Named in answer to Marvin Gaye’s What’s Going On six months earlier, Sly’s 1971 LP remains a strange, alienating downer LP to this very day. I don’t quite know what he was taking at the time but There’s A Riot Goin’ On sounds like pure brown industrial-grade heroin to me.

Of course it was received dismissively, this was the guy who got us every day people up and dancing to the music. It’s only with hindsight that we can see how topical his disillusionment and torpor was, how the international mood of that transformative performance at Woodstock had deteriorated to a bummer from above. Retreat was the sensible option, even if it was retreat into one’s own veins.

There’s A Riot Goin’ On thrums and grooves right from the get-go, jiving to a logic and sensibility solely of its own making. Nothing sounds like this, except this. Opening with the most dynamic cut present ‘Luv N’ Haight’ is a smart move, it resets expectations whilst showing enough call-and-response vox and yowling to recall past glories.

The beautiful electric piano of ‘Just Like A Baby’ lulls us through a wonderfully depressing track by stealth, the beat as skeletal as the veins in a decomposing Autumn leaf. Sly’s voice is magnificent, quiet, sad, pleading; nobody did this before**. ‘Poet’ is a magnificent, comparatively guitar totin’ quietly defiant strut, I know Ike Turner played somewhere on this LP, I wonder if it were here.

The big track hereabouts remains ‘Family Affair’, which sounds oddly muted and warped to my ears, like Sly was really trying to be uplifting here and just missed. His voice is incredible, a warm melodic instrument of its own overlaying the prettiest tune here, Billy Preston guests.

Sly and his sister

Two key pieces of There’s A Riot Goin’ On are ‘Africa Talks To You (‘The Asphalt Jungle’) and the answering, closing ‘Thank You For Talkin’ To Me, Africa’; taking up a third of the album between them. The bass work on the former is worth the price of the album alone, as Sly deals with his own fame and estrangement from the world dismissively and rather cynically.
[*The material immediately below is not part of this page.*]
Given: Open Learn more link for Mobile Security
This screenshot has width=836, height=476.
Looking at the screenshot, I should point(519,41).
The closer is a cold, slow rework of the band’s own ‘Thank You’ single, full of cocaine emptiness and frigidity.

My fave track tonight is not the title track, placed at the end of the first side and listed at a length of 0:00^, but the weird Bontempi beaten ‘Spaced Cowboy’ which prefigures by decades, a whole 90’s DIY ethos, but with the most fucked-up yodelling ever recorded and an awesome ‘limp/pimp’ rhyming scheme at one point. Should any visiting Venusuians ever want to know what drugs sound like just direct them here.
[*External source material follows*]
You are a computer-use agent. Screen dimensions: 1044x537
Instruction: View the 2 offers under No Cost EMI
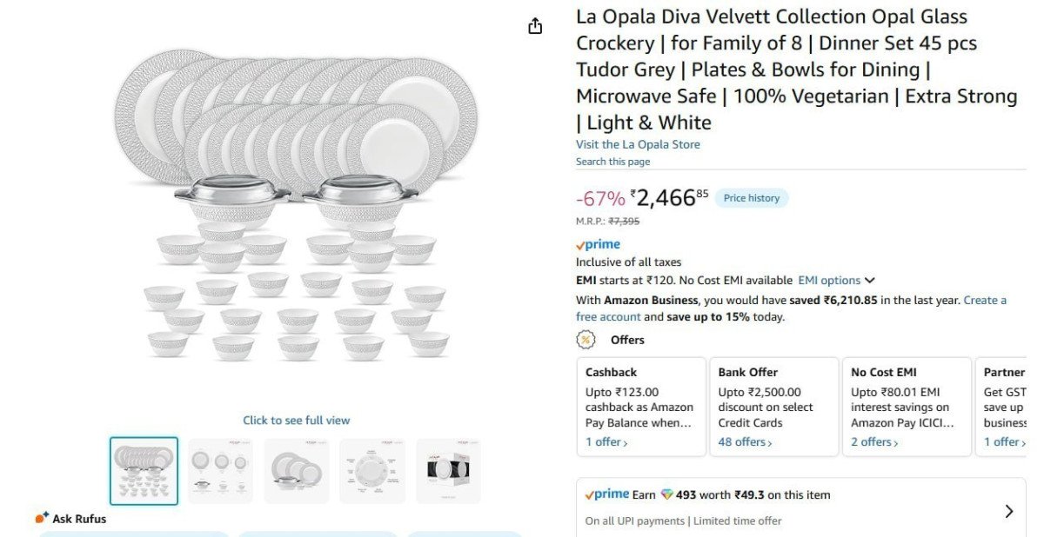(873, 441)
Country I get, but which planet?

I knew ‘Brave And Strong’ s opening courtesy of the Beastie Boys sampling it for ‘3-Minute Rule’ and it is a truly excellent (down) beat. ‘(You Caught Me) Smilin” is so unconvincingly upbeat that despite Sly’s best growls it conjures a rictus grin at best, cocaine face ache extraordinaire; albeit with the hint of some great brass.

The frigid despair of ‘Time’ is virtually interstellar in its’ lonely depth, it is a report back to us from somewhere nobody should ever reach. By the time we reach ‘Runnin’ Away’ the attempted jauntiness sounds like a sick joke at the listener’s expense, in a good way!


The only appropriate response after listening, sorry I mean listenin’, to There’s A Riot Goin’ On is to sit there shaking your head at just what a bummer it all is and expelling the breath that you’ve somehow held for the previous 47 minutes straight.

Which does not describe what an intimate LP it is, not necessarily the type of intimacy you might want, but still. I’d liken it to the way you get to know your cellmate during a 10-stretch, an unavoidably cellular level of knowledge whether you want it, or not; that quiet unwelcome voice that one day you’ll mourn the absence of.

Then the ghostly memories of all those spectral tunes dance before you and before you know it you really are Jonesing for another spin, another run through this dampened down hoedown. It’s an insidious, oft-times invidious, set. You realise that Sly has been places and states where nobody should’ve gone, much less filed copy from and returned; albeit not unaltered.

Forgive me friends for trying your patience but There’s A Riot Goin’ On demands more than a quick paragraph and a quip. Who ever knew that emptiness demanded so much struggle?


My copy is not, sadly, a dog-eared original but a 2013 reissue on Music On Vinyl. I would really recommend it as a pressing, it captures the quiet dynamics and occasional clumsiness of the tunes perfectly.

1216 Down.

Well put together vid

*forcing them to release a Greatest Hits to mark time.

**sure, folks got the blues over their woman/man/lack of dough but nobody ever just set all that aside and lamented the pain of actually existing. No reasons needed.

^Sly said there should be no riots goin’ on, when quizzed on it.

12 thoughts on “That’s What’s Goin’ On, Marvin

  1. This is an album I’ve been trying to understand for years. It’s the darkest of dark tea times of the soul. Now I’ve read this missive the clouds have opened and the sun has shine into the gloom and I’m still lost.

  2. I tried to listen to this at work once, but can’t remember anything about it. (This sentence is available if the band want to use it in any future reissues.)

    Also, I did not know the reason for the title, that is a cool fact! And also… a drum machine in 1971? WTF

    1. Sadly, you missed the 50 year anniversary reissues with that quote. You are a one-man hype sticker machine.

      First major label LP to feature a drum machine, I believe.